I just finished reading the memoirs of a current TV personality, Craig Ferguson. If you don’t know who he is, he is the host of one of the late-night shows. He follows David Letterman on CBS. And he is one of the funniest people on TV.

In his book, he tells the story of his 15+ year battle with alcoholism. He’s been sober now for about 18 years. At one point, Craig refers to God as someone he still doesn’t really understand. I bring the alcoholism thing up because the AA tradition refers to “God as we understand Him”. So Craig, having been through AA and sober for 18 years, still doesn’t think he understands God much.

And my first reaction was, “oh, that’s too bad”.

A lot of people who, like me, have decades of Christian religion under their belt, express similar sentiments when we encounter people who just don’t seem to “get it”. They can’t quite figure out God. We shake our heads.

But then this got me thinking. How many people can honestly say that they understand God? That they’ve got Him figured out? That they know what He’s up to in light of things that happen?

Let’s be honest.

Two violent events occurred two weeks ago, one global, one local. First, there was the devastating earthquake in Haiti, resulting in 150,000 deaths, many more injured, countless more homeless, flattening the city of Port-au-Prince. And on the local front we have a young man whose parents go to our church, who was senselessly murdered in his apartment.

Life interrupted.

So, to be totally honest, I have to ask God, “why?” Is that okay? Is it okay to ask God, “What are you up to?” Is it okay to have doubts? Violent, life-interrupting events like these open up the age-old question about why God allows such devastating things to happen.

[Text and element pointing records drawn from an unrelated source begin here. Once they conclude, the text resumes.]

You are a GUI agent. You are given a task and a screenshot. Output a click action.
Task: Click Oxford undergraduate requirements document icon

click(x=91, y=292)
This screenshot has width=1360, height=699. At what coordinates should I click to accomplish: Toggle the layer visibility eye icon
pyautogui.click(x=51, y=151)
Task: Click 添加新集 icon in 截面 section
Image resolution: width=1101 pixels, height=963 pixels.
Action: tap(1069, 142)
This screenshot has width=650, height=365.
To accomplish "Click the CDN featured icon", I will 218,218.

Yes, there are those out there who like to pretend they know what God is up to. Pat Robertson recently stated that the Haiti disaster was the result of a curse on a nation that has “made a pact with the Devil”. Similar proclamations were made by John Hagee after Hurricane Katrina–that New Orleans “had a level of sin that was offensive to God and they were recipients of the judgment of God for that”.

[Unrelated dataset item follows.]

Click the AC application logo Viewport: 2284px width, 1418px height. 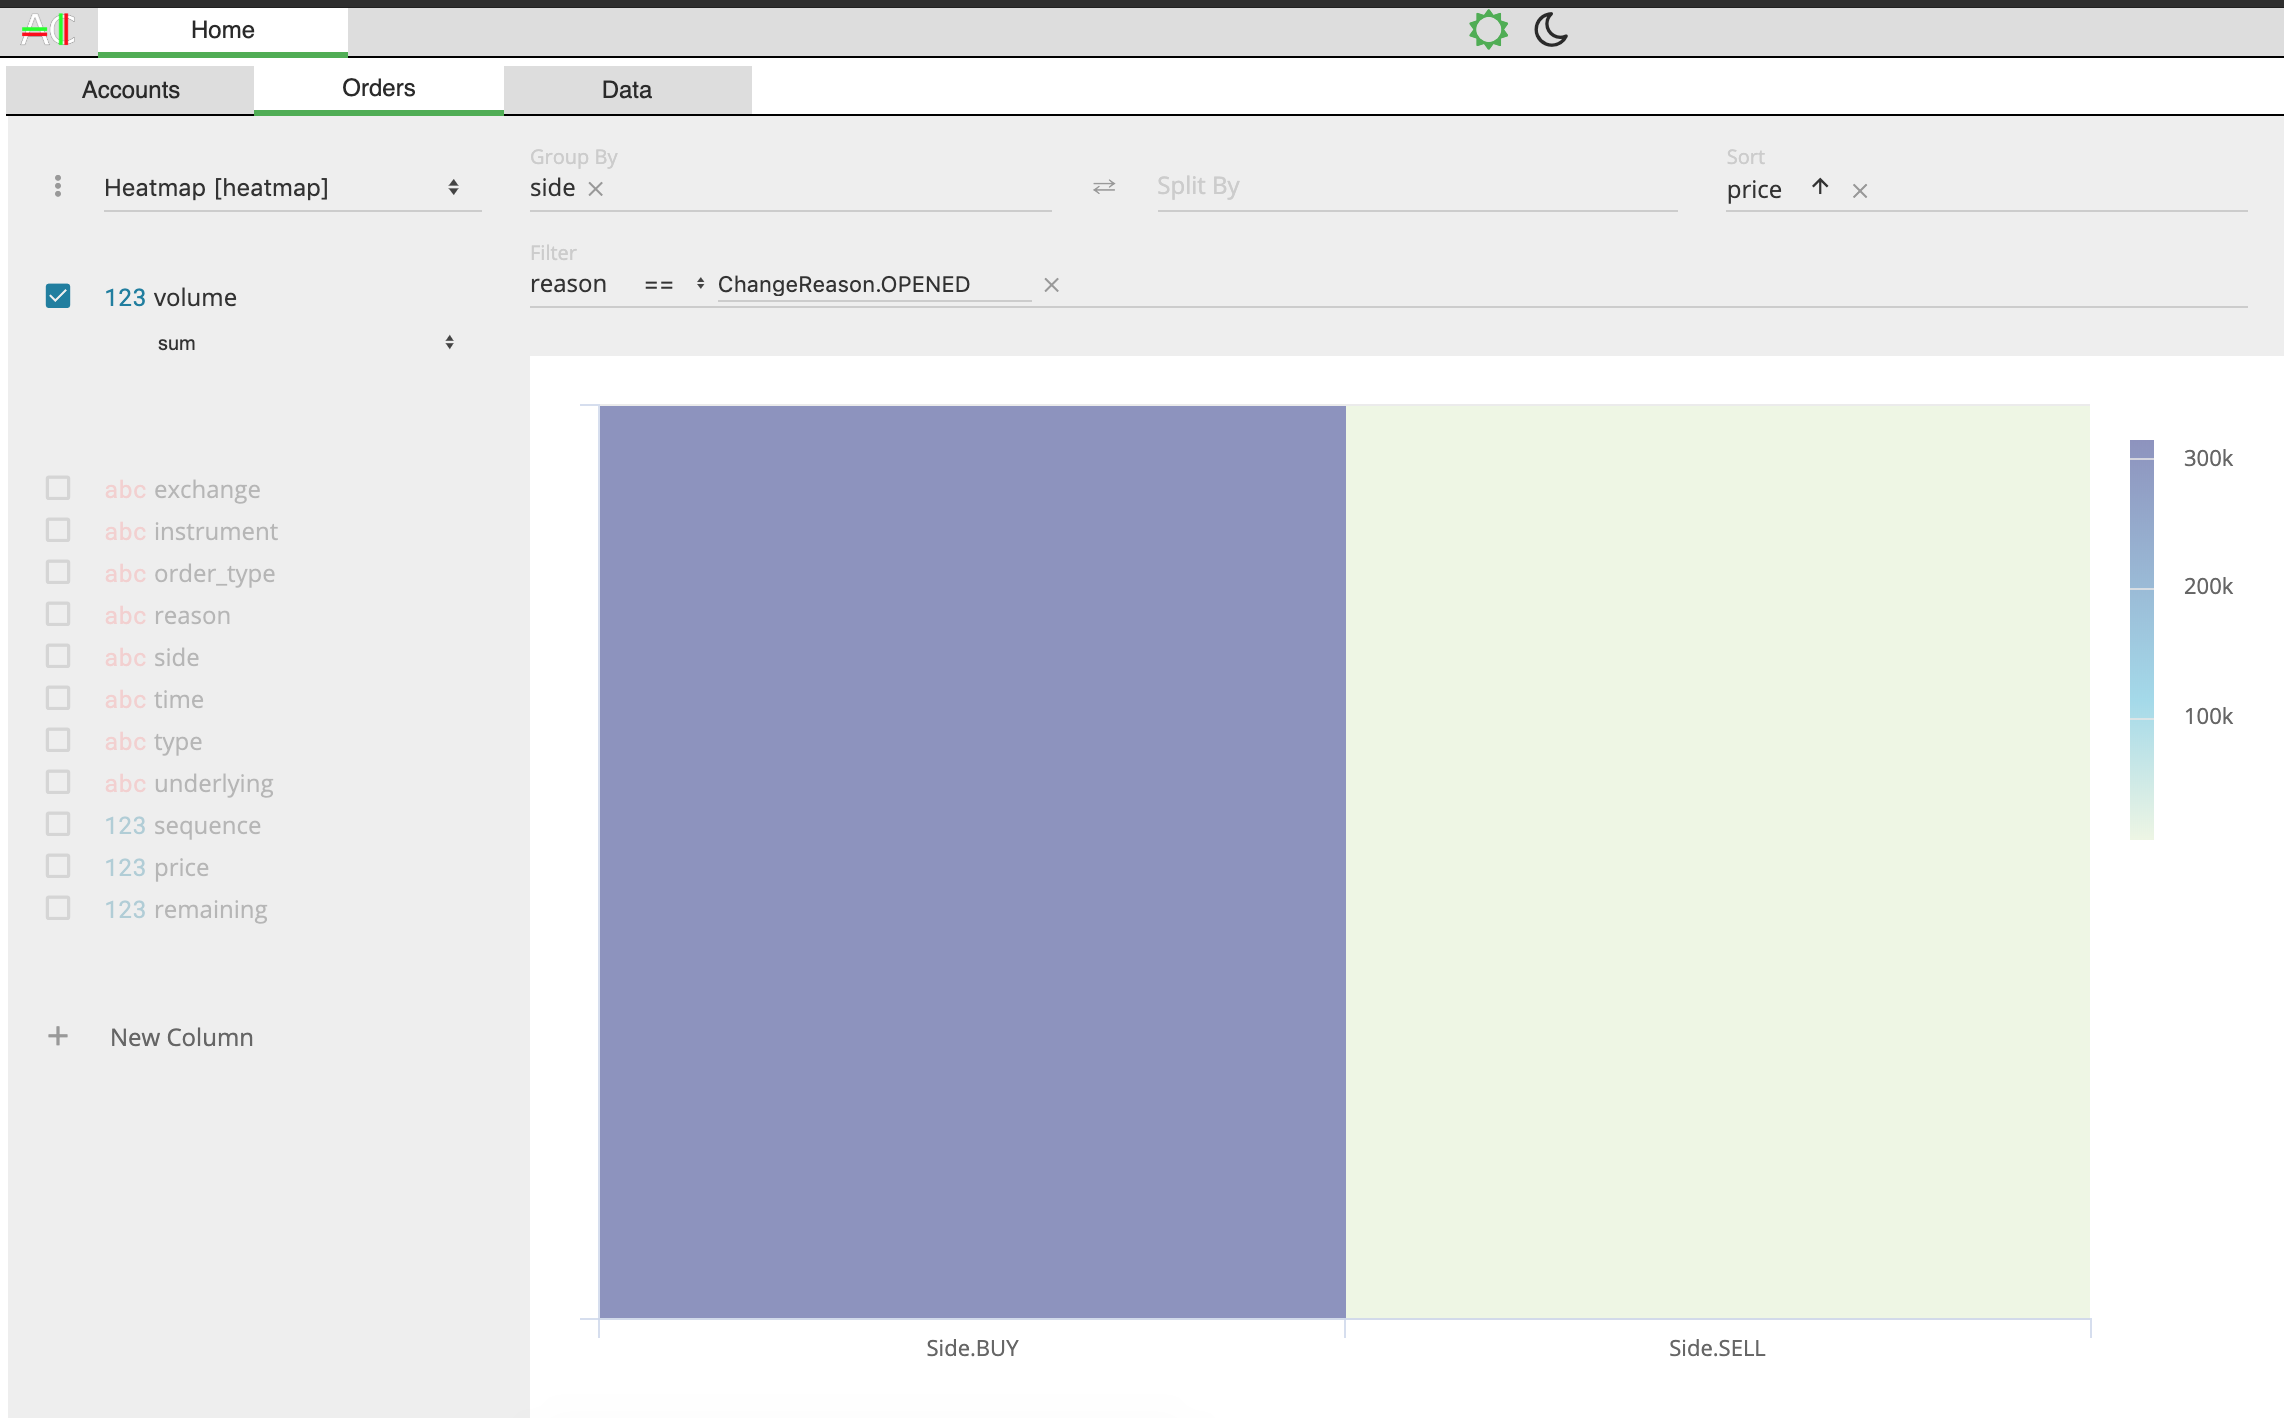tap(48, 29)
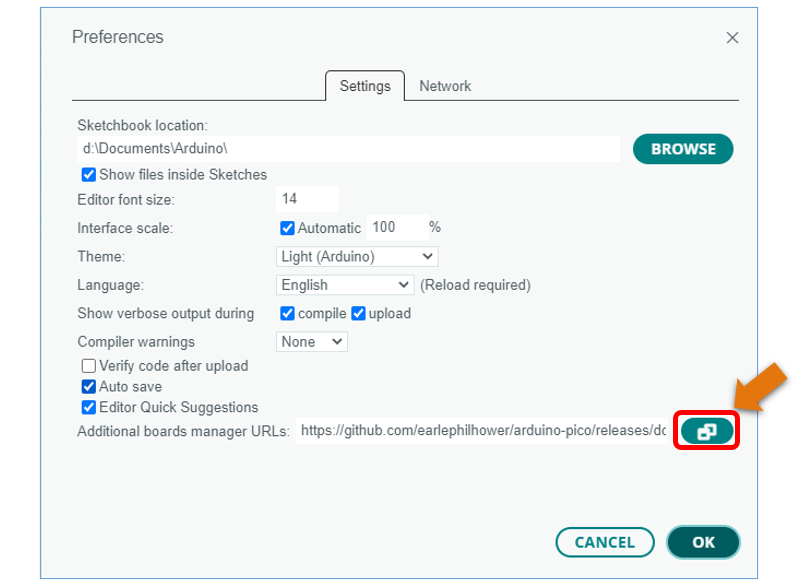Viewport: 800px width, 588px height.
Task: Expand the Language dropdown set to English
Action: (x=344, y=285)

Is God really like that? Powerless on the one hand and condemning on the other?

I personally don’t believe so. Here are two things I believe with every fiber of my being: I believe that God is love and I believe God is in control. How such beliefs can be reconciled with events like these are beyond anyone’s ability. I am not going to pretend to have the answers and I don’t think anyone else should pretend to either.

Setting these questions aside, (what else can we do?), I am deeply touched by the love, support, and care that people have poured out to those in such dire need. When awful things happen, do we philosophise, do we pontificate, or do we respond with love? I never cease to be amazed at the power of love through action.

To quote Lenny Kravitz, “Let love rule.” I just looked up the lyrics to that song on a website called “”. Isn’t that ironic?